What is the Age of DoD Silos?


Last month we reported that there were 2,904 separately funded FY12 IT budgets. Many of these would be set up to operate their own and incompatible networking, storage, server, operating systems, middleware or control commands.

Silos have a long history in DoD. They often stretch for decades. During a long development time they create distinctive formats that keep reducing the interoperability with other solutions. The enclosed tabulation of some long-term projects accounts for 18% of total IT spending, This illustrates up to 35 years during which program managers and contractors keep developing silo-specific features.  


 Over a decade any IT investment will lock in unique codes and interface formats. Programs will be continually re-written for updating information technologies. To maintain connections will requires continuous modification of the supporting infrastructures of two or more silos. Format translations and compatibility bridges for files will have to be constructed and maintained. That adds large amounts of support costs and increases the problems of maintaining security. Contractors will be kept permanently busy just keeping the various reporting arrangements consistent.

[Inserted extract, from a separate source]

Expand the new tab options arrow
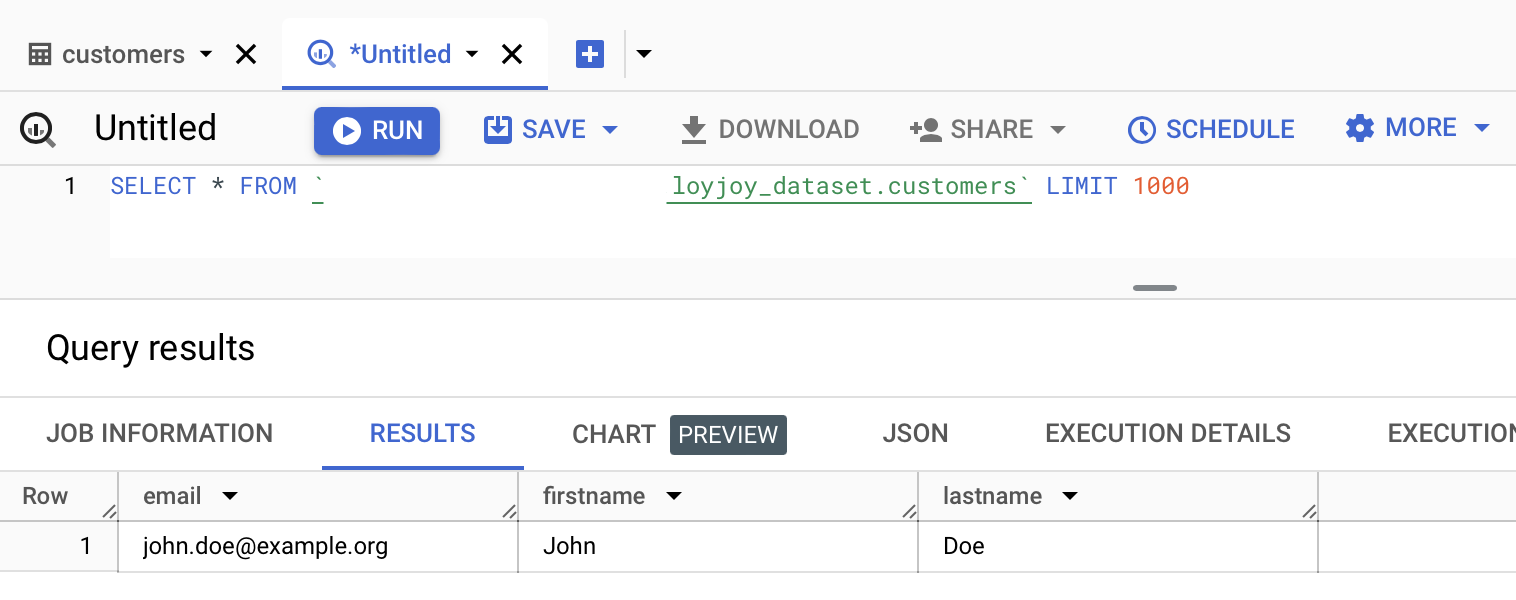 [645, 54]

DoD cannot afford supporting the continuous stream of maintenance costs associated with decades long software development cycles. As an immediate remedy it is now in a position to acquire software that will accelerate the adoption Information-as-an-Infrastructure (IaaS) solutions. There are now hundreds of cloud services firms that offer such technologies, though they range from proprietary (such as Amazon, Microsoft and Google) to open source (such as VMare) solutions.
Instead of keeping up separate infrastructures for each silo, DoD can start migrating to a much smaller number of infrastructures. This can be done by evolutionary migration. Each legacy silo applications can be “encapsulated” into a virtual package so that it can now run on its own virtual computer.
Such virtual computers can take advantage of pools of shared servers, of disk memory and of a shared communications environment. Capacity utilization will then increase. Security policies will be enforceable across an entire range of virtual computers. The conversion to IaaS services will become one of the principal means for delivering the projected reductions in the number of data centers that is presently receiving widespread attention.

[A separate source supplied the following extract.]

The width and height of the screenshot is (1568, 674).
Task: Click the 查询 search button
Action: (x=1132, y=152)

Though a reduction in the number of data centers will result in cuts in expenses for brick and mortar facilities as well as for managerial overhead, the major gains will come from the pooling of processing capacity for better utilization and for sharing of disk memories that will offer reductions in the required disk space. Hard to quantify gains will come, however, from the consolidation of security services. Formerly costly security enforcement means, such as expert manpower and specialized security appliances will now be available for more consistent control of security measures.

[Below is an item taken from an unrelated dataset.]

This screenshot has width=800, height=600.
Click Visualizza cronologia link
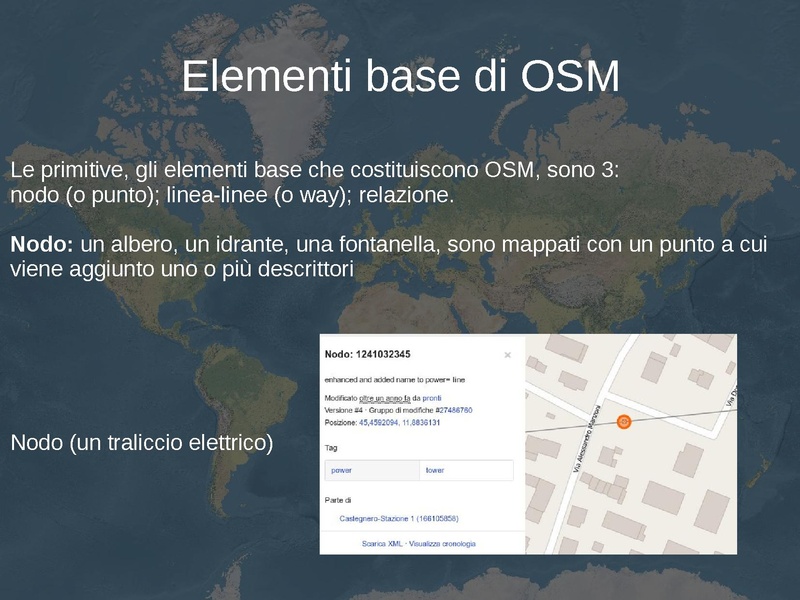click(x=445, y=544)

Instead of elongating project schedules for individual silos, DoD should be able evolve in very short order to a much smaller number of enterprise infrastructures, each subject to central controls for assuring data and communications interoperability. Existing silo budgets for separate infrastructures will have to curtail further spending on infrastructure to fund a much smaller number of pooled enterprise solutions. Such migration could start in the next fiscal year by shifting processing of parts of some applications from legacy silos to a limited number of commercial public clouds from where they would support as “hybrid cloud” solutions without users seeing much of a difference. After sufficient experience is gained, parts of such solutions could then relocate into DoD owned and operated private clouds.

DoD will have to find a method for extracting funds from increasingly obsolete legacy programs to Joint enterprise projects that offer a shared infrastructure. Such a move will allow DoD components to concentrate on applications, but without their prohibitively expensive custom-made infrastructures.
The original 1992 intent for creating DISA was to make it a shared provider of enterprise services. The fiscal mechanism for delivering such services has been long available as working capital funds that can be used to charge individual users not as allocations of fixed costs, but as a fee for services used. Transaction-based pricing will have to be instituted in this new environment so that components can make competitive comparisons as they shifts cloud workloads between cloud services in a hybrid environment.